**Directions**
Translate this sentence from the patent abstract below into Spanish: "A method and system for homogenizing a fibrous, viscous food mass 1, in particular pasta filata, such as mozzarella, for example, wherein a feed quantity of the food mass 1 is initially fed continuously to a homogenizing device comprising a container, wherein in a subsequent step the food mass 1 exiting an outlet gap of the container is fed to a shaping and/or cooling device disposed underneath the container, wherein the shaping and/or cooling device forms a filling gap between two rollers, each of which, in particular, is equipped with a belt, and shapes the food mass 1 into a food strip, wherein the outlet gap of the container is oriented at least substantially parallel to the filling gap, wherein the opening width of the outlet gap 5 and/or the feed quantity are set such that the food mass located in the container can settle for the purpose of homogenization, wherein the fibers of the food mass entering the filling gap are aligned substantially in the processing direction."

**Extract to read**
## start

METHOD AND DEVICE FOR HOMOGENIZING A FIBROUS, VISCOUS FOOD MASS

Abstract

A method and system for homogenizing a fibrous, viscous food mass 1, in particular pasta filata, such as mozzarella, for example, wherein a feed quantity of the food mass 1 is initially fed continuously to a homogenizing device comprising a container, wherein in a subsequent step the food mass 1 exiting an outlet gap of the container is fed to a shaping and/or cooling device disposed underneath the container, wherein the shaping and/or cooling device forms a filling gap between two rollers, each of which, in particular, is equipped with a belt, and shapes the food mass 1 into a food strip, wherein the outlet gap of the container is oriented at least substantially parallel to the filling gap, wherein the opening width of the outlet gap 5 and/or the feed quantity are set such that the food mass located in the container can settle for the purpose of homogenization, wherein the fibers of the food mass entering the filling gap are aligned substantially in the processing direction.

## end

**Entries**
## start

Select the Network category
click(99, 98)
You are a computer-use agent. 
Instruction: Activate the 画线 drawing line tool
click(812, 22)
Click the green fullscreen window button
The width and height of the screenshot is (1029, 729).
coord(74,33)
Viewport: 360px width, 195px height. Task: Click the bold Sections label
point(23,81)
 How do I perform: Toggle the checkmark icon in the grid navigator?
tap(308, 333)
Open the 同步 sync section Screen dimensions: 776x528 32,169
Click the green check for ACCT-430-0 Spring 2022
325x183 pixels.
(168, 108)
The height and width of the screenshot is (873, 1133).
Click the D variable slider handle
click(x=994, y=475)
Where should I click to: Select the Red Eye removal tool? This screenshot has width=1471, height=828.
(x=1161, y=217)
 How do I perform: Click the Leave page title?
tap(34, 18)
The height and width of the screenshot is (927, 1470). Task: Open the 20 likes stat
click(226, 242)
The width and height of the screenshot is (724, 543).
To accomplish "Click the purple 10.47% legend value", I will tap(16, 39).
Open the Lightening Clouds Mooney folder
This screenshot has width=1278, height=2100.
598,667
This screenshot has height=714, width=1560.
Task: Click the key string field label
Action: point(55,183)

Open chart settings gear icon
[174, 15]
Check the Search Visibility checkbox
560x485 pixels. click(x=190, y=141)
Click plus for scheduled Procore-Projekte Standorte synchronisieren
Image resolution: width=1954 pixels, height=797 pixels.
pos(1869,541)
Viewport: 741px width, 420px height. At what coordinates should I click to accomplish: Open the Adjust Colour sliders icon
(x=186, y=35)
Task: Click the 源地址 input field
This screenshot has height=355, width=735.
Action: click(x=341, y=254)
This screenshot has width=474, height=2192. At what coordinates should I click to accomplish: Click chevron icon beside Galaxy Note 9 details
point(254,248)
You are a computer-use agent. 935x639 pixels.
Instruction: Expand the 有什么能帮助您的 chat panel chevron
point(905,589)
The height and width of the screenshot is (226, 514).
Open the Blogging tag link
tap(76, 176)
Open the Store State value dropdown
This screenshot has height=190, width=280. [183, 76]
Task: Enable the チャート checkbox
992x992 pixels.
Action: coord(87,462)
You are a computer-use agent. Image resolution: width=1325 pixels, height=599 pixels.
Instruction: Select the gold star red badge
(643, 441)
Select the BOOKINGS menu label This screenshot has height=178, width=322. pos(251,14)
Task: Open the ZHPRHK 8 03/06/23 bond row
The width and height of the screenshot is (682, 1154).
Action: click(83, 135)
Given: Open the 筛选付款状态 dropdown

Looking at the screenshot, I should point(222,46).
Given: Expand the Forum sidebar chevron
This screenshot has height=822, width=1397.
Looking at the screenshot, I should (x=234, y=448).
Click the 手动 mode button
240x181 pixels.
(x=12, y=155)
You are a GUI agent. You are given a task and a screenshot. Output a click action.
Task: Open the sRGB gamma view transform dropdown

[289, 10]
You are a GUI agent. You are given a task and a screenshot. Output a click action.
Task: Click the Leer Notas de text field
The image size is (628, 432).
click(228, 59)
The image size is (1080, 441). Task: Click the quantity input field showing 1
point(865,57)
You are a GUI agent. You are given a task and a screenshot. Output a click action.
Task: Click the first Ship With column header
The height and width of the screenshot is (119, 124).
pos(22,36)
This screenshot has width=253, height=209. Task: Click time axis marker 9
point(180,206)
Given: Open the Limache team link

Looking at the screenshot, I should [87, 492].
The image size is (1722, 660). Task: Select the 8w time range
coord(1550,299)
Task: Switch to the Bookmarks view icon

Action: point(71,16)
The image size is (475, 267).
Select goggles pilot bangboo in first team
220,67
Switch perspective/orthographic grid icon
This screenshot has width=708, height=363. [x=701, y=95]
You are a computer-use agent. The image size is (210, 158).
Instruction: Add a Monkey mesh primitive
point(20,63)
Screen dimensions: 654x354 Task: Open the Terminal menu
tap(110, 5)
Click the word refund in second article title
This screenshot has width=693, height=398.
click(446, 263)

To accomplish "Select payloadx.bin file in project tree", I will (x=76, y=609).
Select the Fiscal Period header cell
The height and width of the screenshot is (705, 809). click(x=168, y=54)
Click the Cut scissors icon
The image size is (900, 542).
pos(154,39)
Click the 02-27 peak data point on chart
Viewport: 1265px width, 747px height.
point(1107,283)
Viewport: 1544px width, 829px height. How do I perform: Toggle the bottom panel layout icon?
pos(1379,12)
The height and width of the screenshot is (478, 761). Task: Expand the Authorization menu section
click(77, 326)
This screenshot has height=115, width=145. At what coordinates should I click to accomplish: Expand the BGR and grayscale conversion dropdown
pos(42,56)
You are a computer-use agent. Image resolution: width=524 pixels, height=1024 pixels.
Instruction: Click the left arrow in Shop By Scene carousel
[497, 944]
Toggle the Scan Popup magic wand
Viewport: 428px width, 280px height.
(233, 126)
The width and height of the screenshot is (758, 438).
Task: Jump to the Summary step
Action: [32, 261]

## end

**Response to this exercise**
Un método y un sistema para homogeneizar una masa alimenticia fibrosa y viscosa 1, en particular pasta filata, como por ejemplo mozzarella, en el que inicialmente se alimenta de forma continua una cantidad de alimentación de la masa alimenticia 1 a un dispositivo de homogeneización que comprende un recipiente, en el que, en un paso posterior, la masa alimenticia 1 que sale por una ranura de salida del recipiente se alimenta a un dispositivo de conformado y/o enfriamiento dispuesto debajo del recipiente, en el que el dispositivo de conformado y/o enfriamiento forma una ranura de llenado entre dos rodillos, cada uno de los cuales, en particular, está equipado con una banda, y da a la masa alimenticia 1 la forma de una tira alimenticia, en el que la ranura de salida del recipiente está orientada al menos sustancialmente en paralelo a la ranura de llenado, en el que el ancho de apertura de la ranura de salida 5 y/o la cantidad de alimentación se ajustan de manera que la masa alimenticia situada en el recipiente pueda asentarse con fines de homogeneización, en el que las fibras de la masa alimenticia que entran en la ranura de llenado quedan alineadas sustancialmente en la dirección de procesamiento.